If you genuinely support George W. Bush or are one of the twelve Americans tickled pink by John Kerry, I wish you and your candidate all the happiness in the world.
For the rest of you, I have good news: you can, in good conscience, vote for Nader. You won’t “actually” be voting for Bush, as many have ignorantly claimed. You also won’t be throwing your vote away. What’s more, you probably agree with much more of his platform than you do Kerry’s.
I am voting for Nader this November-even if I have to write him in-and you should, too. Here’s why.
By now, everyone knows we we went to war in Iraq on the basis of lies. Every attempt to refute this fact has been ridiculous and bullheaded. Even worse, we went to war with no clear exit strategy or plan for reconstruction. To declare our resolve to “stay the course” is to chant a meaningless slogan. Our course in this war has always been misguided and myopic. Staying the course means continuing to do wrong.
Unlike the other two candidates, Nader realizes that the United States has demonstrated utter incompetence in leading the war and reconstruction. He suggests control should be turned over to the U.N. and peacekeeping forces from the Middle East; while owning up to our responsibility in Iraq by supplying troops and continued funding.
Nader’s strategy has a long list of benefits, whereas Bush’s and Kerry’s have long lists of excuses and contrived justifications. It is pointless to vote for Kerry rather than Bush over the issue of Iraq. In four years, we will still be entrenched in Iraq.

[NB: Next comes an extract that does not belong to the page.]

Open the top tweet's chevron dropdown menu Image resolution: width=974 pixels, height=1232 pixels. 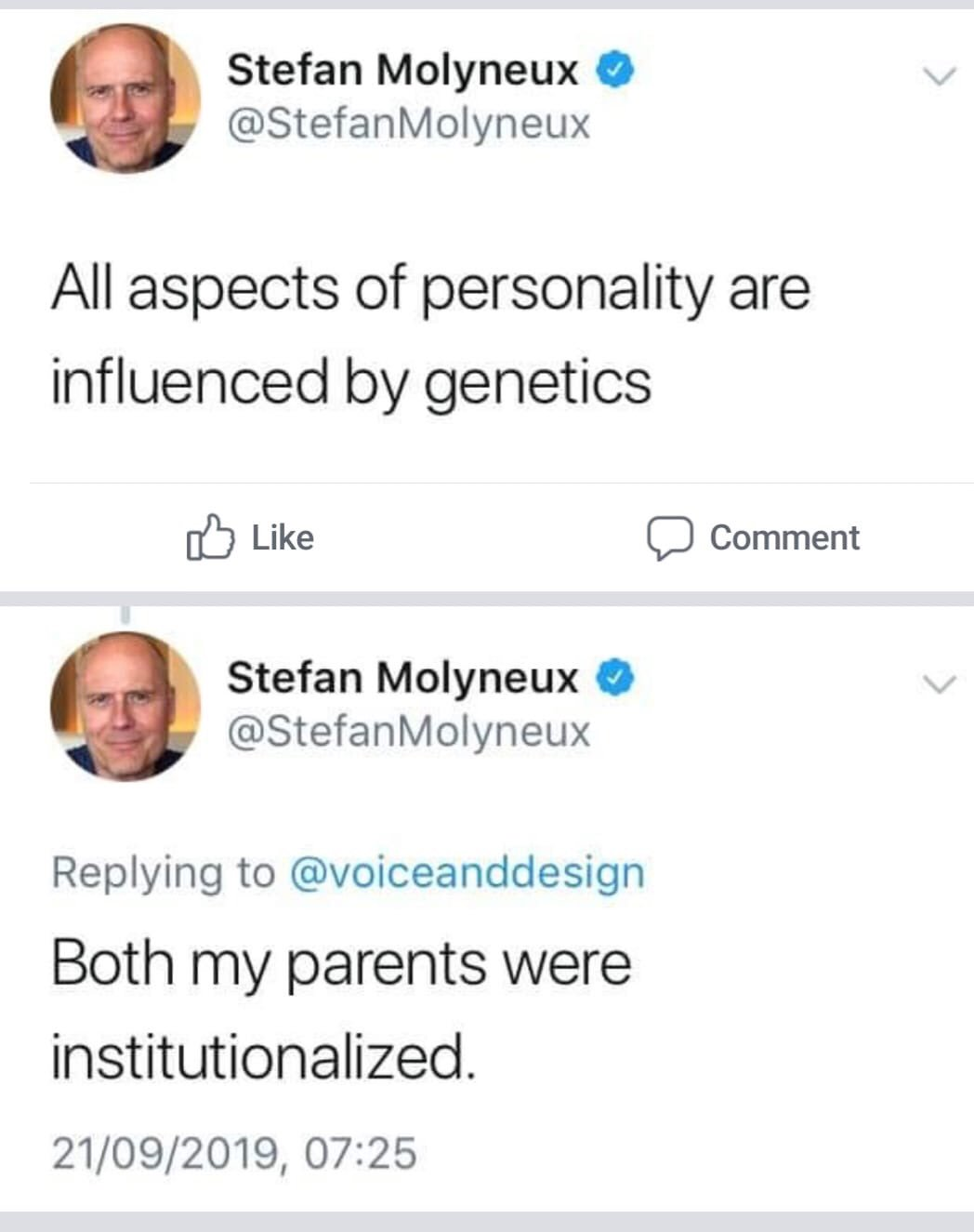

Kerry has made it clear he would have voted for the war even if he knew then what we know now.
For millions of Americans, however, Iraq is not the only issue of life or death in this election. Fifty-five years after President Truman called on Congress to create universal health care in the U.S., it still hasn’t happened.

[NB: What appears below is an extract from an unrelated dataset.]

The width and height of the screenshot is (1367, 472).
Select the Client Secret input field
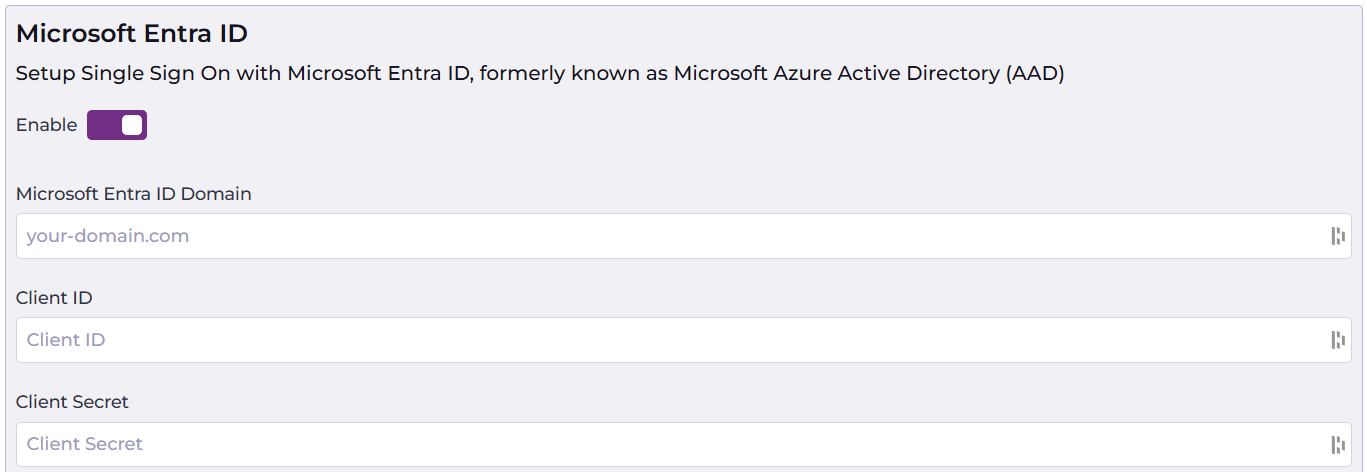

Kerry’s plan would only cover 70 percent of presently uninsured Americans and also retain the deeply problematic HMO industry. Seventy percent is not good enough for millions of uninsured who cannot get the care they need when they or a family member is desparately sick or injured. A vote for Kerry, the “least worst” of the two major party candidates, is a vote against the well-being of millions of Americans who cannot afford healthcare.
Only growing support for Nader will force Kerry to take firm stances on issues that Democrats, liberals, and progressives ought to fight for.

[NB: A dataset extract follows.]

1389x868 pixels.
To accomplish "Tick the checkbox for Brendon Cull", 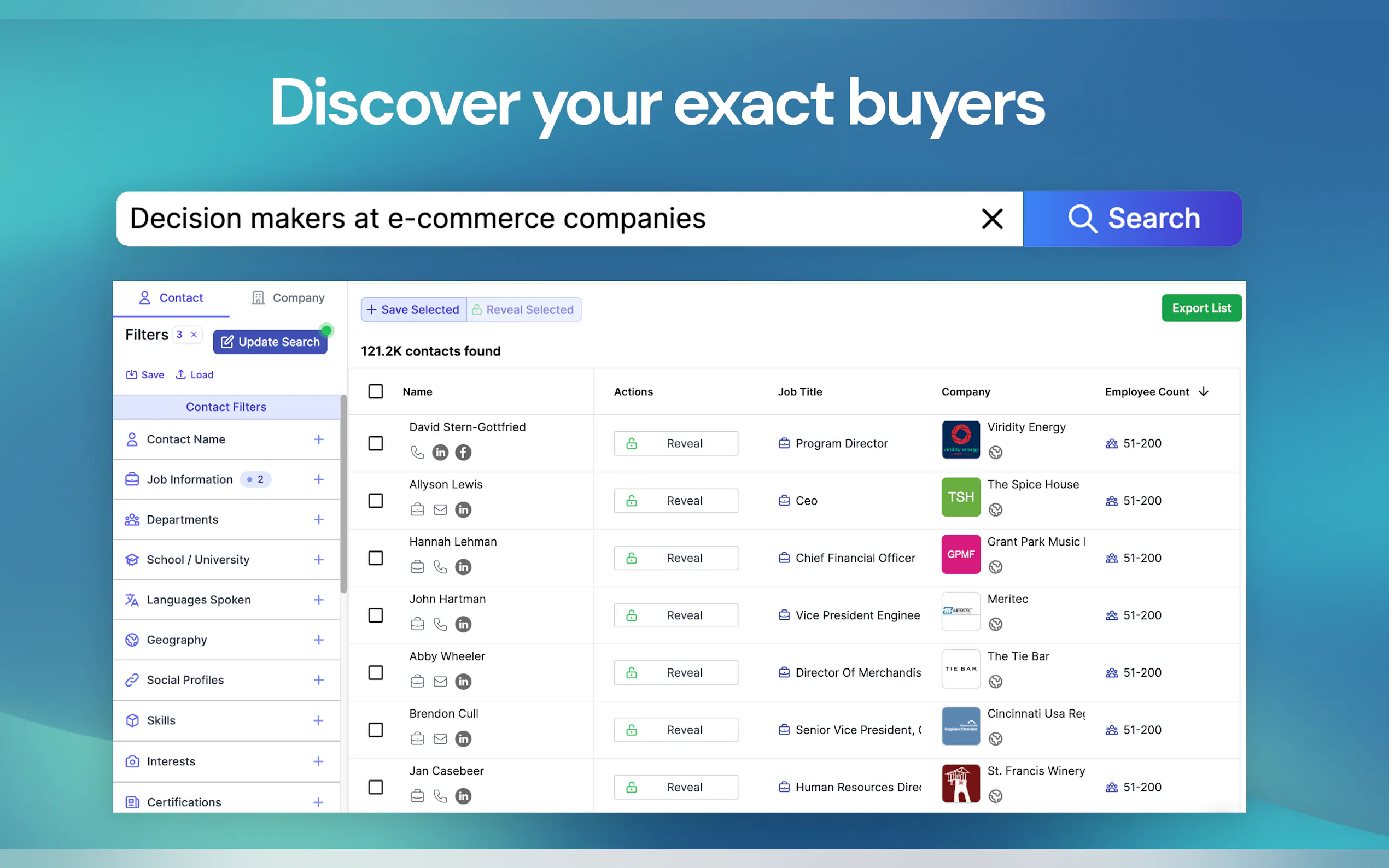I will click(x=376, y=730).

Kerry calls himself a progressive, but he never underlines how important it is for the world’s most prosperous nation to take care of the staggering 12 percent of its citizens who live in deep poverty. Even with the knowledge that Martin Luther King, Jr. had begun pressing the the U.S. government to adopt such a campaign when he was assassinated in 1968, Kerry seems unwilling even to talk about this emergency.
Nader is the only candidate who strongly advocates tough enforcement against corporate fraud, a set of white collar crimes that has drained trillions of dollars from workers. It is this issue-the unjust partnership between corporations and government-that most clouds any differences between Bush and Kerry. Both have relied heavily on corporate support throughout their political careers and continue to do so. Do you really think your voice counts as much in the American democracy as the voice of AOL/Time Warner or General Motors?
The most compelling reason to vote for Nader is not because you think he will become president but because you think a man like him should have the opportunity to become president.
The Democrats have been doing everything in their power to deny Nader this opportunity through fierce and ridiculous legal battles in every state where the Nader/Camejo team is working to get on the ballot. Apparently Kerry’s party doesn’t believe in the democratic process. Why should the participants in that process believe in him? Just because he is less terrible than Bush? Thinking that way is like believing that we should thwart the devil but not actively love our neighbors.
Real change is needed in our democratic system, and Kerry will not affect that change. He and his colleagues will work hard to preserve a system that would allow another George W. Bush to be elected. We must think long-term, or else the most we may get is four years of slight improvement before a relapse into another Bushian oligarchy.
The Republican party does not build its hope of “four more years” on Nader stealing votes from Kerry. This was proven recently by the Center for Responsive Politics, who revealed that only four percent of Nader contributors also gave to Republicans, and these contributors gave much more ($66,000) to the Democratic ticket than they did to Nader ($54,000).
“For all their talk about free markets, the major parties do not tolerate competition very well,” Nader wrote recently in the Washington Post. A vote for Nader is a vote of no confidence in the current two-party system, a system largely controlled by corporate money. It is simultaneously a vote in favor of something that neither Kerry nor Bush have the courage to promise-truer democracy, humbler foreign policy, improved infrastructure, more just distribution of wealth, and health care for every American.